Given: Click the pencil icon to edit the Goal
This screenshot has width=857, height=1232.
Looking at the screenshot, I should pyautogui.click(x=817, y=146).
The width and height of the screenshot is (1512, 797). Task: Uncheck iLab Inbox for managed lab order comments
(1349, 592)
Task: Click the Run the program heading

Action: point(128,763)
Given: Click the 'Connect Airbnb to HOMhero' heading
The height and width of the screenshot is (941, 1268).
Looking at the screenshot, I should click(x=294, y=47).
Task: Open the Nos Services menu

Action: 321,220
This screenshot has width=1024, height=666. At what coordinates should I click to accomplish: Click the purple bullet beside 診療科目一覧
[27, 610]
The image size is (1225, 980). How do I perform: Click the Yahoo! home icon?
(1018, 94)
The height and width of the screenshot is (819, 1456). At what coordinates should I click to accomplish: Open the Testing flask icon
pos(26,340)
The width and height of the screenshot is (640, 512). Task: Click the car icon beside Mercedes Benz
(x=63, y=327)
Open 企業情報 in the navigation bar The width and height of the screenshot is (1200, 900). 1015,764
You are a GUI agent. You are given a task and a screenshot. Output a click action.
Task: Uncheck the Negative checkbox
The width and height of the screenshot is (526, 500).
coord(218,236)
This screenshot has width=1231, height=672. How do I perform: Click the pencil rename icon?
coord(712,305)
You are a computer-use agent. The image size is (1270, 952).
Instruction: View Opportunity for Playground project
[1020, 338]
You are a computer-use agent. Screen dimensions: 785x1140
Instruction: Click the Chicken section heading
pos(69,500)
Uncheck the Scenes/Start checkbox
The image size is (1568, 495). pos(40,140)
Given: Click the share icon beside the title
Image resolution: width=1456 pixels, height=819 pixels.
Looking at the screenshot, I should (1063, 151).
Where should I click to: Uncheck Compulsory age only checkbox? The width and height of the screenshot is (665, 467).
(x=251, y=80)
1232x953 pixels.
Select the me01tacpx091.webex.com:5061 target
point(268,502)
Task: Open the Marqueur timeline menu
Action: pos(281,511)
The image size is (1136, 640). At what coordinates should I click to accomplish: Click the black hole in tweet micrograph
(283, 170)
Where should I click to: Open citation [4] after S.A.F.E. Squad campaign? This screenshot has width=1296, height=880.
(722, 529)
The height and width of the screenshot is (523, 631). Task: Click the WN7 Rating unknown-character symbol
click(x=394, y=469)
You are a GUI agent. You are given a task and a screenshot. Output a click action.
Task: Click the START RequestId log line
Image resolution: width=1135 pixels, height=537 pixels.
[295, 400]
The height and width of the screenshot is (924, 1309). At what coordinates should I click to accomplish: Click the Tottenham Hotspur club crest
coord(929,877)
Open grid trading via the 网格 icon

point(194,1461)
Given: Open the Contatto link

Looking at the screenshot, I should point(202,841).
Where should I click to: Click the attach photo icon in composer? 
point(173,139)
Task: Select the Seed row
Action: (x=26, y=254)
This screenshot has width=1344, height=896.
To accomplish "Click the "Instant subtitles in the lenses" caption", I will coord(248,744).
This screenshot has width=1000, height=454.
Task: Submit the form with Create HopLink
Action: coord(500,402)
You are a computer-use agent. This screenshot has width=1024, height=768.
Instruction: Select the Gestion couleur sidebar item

- _PROMPT_
Which lines of the data contain the string "computer"? Copy each one.

- _RESULT BELOW_
You are a computer-use agent. The image size is (1270, 952).
You are a computer-use agent. Screen dimensions: 785x1140
You are a computer-use agent. This screenshot has width=1024, height=768.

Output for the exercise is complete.